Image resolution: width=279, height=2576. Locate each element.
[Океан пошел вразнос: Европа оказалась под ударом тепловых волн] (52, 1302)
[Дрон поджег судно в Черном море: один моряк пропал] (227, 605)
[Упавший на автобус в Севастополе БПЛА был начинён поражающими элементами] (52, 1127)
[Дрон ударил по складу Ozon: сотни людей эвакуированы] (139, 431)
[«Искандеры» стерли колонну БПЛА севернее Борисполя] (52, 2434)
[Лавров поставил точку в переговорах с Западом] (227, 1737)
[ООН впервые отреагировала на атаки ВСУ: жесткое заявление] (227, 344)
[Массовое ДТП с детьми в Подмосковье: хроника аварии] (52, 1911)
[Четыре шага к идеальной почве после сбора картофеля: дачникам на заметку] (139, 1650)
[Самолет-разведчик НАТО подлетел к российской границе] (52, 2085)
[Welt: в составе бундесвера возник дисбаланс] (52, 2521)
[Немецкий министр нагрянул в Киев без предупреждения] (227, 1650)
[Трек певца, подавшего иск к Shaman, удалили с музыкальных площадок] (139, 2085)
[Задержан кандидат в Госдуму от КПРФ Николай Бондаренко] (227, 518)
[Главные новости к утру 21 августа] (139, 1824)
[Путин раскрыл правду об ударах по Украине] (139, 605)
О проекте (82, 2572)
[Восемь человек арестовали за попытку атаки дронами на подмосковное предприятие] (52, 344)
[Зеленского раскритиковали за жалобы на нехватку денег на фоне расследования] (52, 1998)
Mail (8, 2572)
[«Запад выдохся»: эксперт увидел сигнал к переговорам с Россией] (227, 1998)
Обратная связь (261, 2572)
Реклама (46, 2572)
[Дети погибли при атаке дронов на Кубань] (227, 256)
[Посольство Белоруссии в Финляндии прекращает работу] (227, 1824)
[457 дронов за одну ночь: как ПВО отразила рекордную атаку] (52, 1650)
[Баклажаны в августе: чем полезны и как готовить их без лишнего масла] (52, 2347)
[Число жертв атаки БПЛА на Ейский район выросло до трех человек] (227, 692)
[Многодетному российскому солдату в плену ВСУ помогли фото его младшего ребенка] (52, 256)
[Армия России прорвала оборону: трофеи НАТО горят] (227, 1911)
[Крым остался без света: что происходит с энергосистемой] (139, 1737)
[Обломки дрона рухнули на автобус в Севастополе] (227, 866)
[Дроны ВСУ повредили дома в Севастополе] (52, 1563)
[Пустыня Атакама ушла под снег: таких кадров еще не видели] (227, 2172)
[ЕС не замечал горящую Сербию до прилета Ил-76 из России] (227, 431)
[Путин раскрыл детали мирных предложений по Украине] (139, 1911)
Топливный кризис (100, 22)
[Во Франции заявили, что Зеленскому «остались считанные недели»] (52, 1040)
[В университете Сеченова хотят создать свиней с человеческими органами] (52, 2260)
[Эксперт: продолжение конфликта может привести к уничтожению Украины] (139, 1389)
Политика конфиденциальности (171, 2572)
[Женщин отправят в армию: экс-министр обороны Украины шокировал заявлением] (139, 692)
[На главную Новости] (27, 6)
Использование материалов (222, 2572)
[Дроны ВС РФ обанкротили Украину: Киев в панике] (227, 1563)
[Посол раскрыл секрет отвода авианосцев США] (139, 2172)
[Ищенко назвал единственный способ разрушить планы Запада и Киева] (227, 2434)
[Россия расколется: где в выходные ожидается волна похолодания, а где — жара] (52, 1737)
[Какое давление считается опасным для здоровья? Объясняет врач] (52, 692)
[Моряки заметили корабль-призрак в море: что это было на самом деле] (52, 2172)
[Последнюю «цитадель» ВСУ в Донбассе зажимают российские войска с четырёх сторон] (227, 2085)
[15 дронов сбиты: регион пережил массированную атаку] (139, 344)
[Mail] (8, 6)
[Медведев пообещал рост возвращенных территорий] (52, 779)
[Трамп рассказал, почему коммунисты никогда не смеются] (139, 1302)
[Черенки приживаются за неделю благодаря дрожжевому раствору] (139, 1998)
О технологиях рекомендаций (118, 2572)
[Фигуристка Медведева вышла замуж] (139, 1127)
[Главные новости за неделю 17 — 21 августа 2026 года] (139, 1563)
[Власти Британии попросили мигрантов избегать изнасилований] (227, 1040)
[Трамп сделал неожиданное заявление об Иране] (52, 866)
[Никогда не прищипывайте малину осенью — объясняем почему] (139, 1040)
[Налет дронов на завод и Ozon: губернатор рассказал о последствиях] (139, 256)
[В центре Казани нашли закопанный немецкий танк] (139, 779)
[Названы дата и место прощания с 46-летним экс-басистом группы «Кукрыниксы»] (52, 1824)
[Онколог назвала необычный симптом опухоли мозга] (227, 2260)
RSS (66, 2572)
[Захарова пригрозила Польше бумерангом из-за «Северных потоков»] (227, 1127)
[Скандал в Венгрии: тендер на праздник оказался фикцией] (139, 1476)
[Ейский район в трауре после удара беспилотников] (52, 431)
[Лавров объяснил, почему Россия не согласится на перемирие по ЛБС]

*WORK ITEM*
The answer should contain only the lines from the first line of the entries through the line holding "[Путин раскрыл правду", each exactly as written.

*EXERCISE RESULT*
Image resolution: width=279, height=2576. Locate each element.
[Океан пошел вразнос: Европа оказалась под ударом тепловых волн] (52, 1302)
[Дрон поджег судно в Черном море: один моряк пропал] (227, 605)
[Упавший на автобус в Севастополе БПЛА был начинён поражающими элементами] (52, 1127)
[Дрон ударил по складу Ozon: сотни людей эвакуированы] (139, 431)
[«Искандеры» стерли колонну БПЛА севернее Борисполя] (52, 2434)
[Лавров поставил точку в переговорах с Западом] (227, 1737)
[ООН впервые отреагировала на атаки ВСУ: жесткое заявление] (227, 344)
[Массовое ДТП с детьми в Подмосковье: хроника аварии] (52, 1911)
[Четыре шага к идеальной почве после сбора картофеля: дачникам на заметку] (139, 1650)
[Самолет-разведчик НАТО подлетел к российской границе] (52, 2085)
[Welt: в составе бундесвера возник дисбаланс] (52, 2521)
[Немецкий министр нагрянул в Киев без предупреждения] (227, 1650)
[Трек певца, подавшего иск к Shaman, удалили с музыкальных площадок] (139, 2085)
[Задержан кандидат в Госдуму от КПРФ Николай Бондаренко] (227, 518)
[Главные новости к утру 21 августа] (139, 1824)
[Путин раскрыл правду об ударах по Украине] (139, 605)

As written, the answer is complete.